• **About this task**: Please make an exact transcription of all the data that follows.

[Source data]
• • • •

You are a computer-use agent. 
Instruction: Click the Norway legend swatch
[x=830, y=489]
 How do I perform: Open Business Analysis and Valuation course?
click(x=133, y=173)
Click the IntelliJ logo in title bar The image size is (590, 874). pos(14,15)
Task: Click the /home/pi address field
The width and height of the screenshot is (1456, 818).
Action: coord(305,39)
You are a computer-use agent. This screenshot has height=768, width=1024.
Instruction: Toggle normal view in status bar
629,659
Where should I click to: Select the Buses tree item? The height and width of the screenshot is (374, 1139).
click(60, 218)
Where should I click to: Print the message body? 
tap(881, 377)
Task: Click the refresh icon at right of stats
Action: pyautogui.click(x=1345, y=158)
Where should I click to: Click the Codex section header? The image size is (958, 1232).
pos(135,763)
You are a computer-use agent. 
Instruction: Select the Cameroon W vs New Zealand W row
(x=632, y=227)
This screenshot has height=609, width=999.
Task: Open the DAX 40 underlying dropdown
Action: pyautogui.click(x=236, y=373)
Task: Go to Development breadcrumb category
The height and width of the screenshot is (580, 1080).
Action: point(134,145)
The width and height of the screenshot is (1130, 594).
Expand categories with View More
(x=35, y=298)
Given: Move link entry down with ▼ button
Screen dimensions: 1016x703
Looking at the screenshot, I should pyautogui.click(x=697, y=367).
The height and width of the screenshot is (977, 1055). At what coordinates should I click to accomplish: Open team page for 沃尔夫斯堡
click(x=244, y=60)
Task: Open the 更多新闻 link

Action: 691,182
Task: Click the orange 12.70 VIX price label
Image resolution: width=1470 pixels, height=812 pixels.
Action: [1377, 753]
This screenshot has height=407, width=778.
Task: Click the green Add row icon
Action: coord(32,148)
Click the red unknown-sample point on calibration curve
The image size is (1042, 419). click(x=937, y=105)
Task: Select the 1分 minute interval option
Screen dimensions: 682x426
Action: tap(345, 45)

• • • •

• **Output for this task**:
You are a computer-use agent. 
Instruction: Click the Norway legend swatch
[x=830, y=489]
 How do I perform: Open Business Analysis and Valuation course?
click(x=133, y=173)
Click the IntelliJ logo in title bar The image size is (590, 874). pos(14,15)
Task: Click the /home/pi address field
The width and height of the screenshot is (1456, 818).
Action: coord(305,39)
You are a computer-use agent. This screenshot has height=768, width=1024.
Instruction: Toggle normal view in status bar
629,659
Where should I click to: Select the Buses tree item? The height and width of the screenshot is (374, 1139).
click(60, 218)
Where should I click to: Print the message body? 
tap(881, 377)
Task: Click the refresh icon at right of stats
Action: pyautogui.click(x=1345, y=158)
Where should I click to: Click the Codex section header? The image size is (958, 1232).
pos(135,763)
You are a computer-use agent. 
Instruction: Select the Cameroon W vs New Zealand W row
(x=632, y=227)
This screenshot has height=609, width=999.
Task: Open the DAX 40 underlying dropdown
Action: pyautogui.click(x=236, y=373)
Task: Go to Development breadcrumb category
The height and width of the screenshot is (580, 1080).
Action: point(134,145)
The width and height of the screenshot is (1130, 594).
Expand categories with View More
(x=35, y=298)
Given: Move link entry down with ▼ button
Screen dimensions: 1016x703
Looking at the screenshot, I should pyautogui.click(x=697, y=367).
The height and width of the screenshot is (977, 1055). At what coordinates should I click to accomplish: Open team page for 沃尔夫斯堡
click(x=244, y=60)
Task: Open the 更多新闻 link

Action: 691,182
Task: Click the orange 12.70 VIX price label
Image resolution: width=1470 pixels, height=812 pixels.
Action: [1377, 753]
This screenshot has height=407, width=778.
Task: Click the green Add row icon
Action: coord(32,148)
Click the red unknown-sample point on calibration curve
The image size is (1042, 419). click(x=937, y=105)
Task: Select the 1分 minute interval option
Screen dimensions: 682x426
Action: tap(345, 45)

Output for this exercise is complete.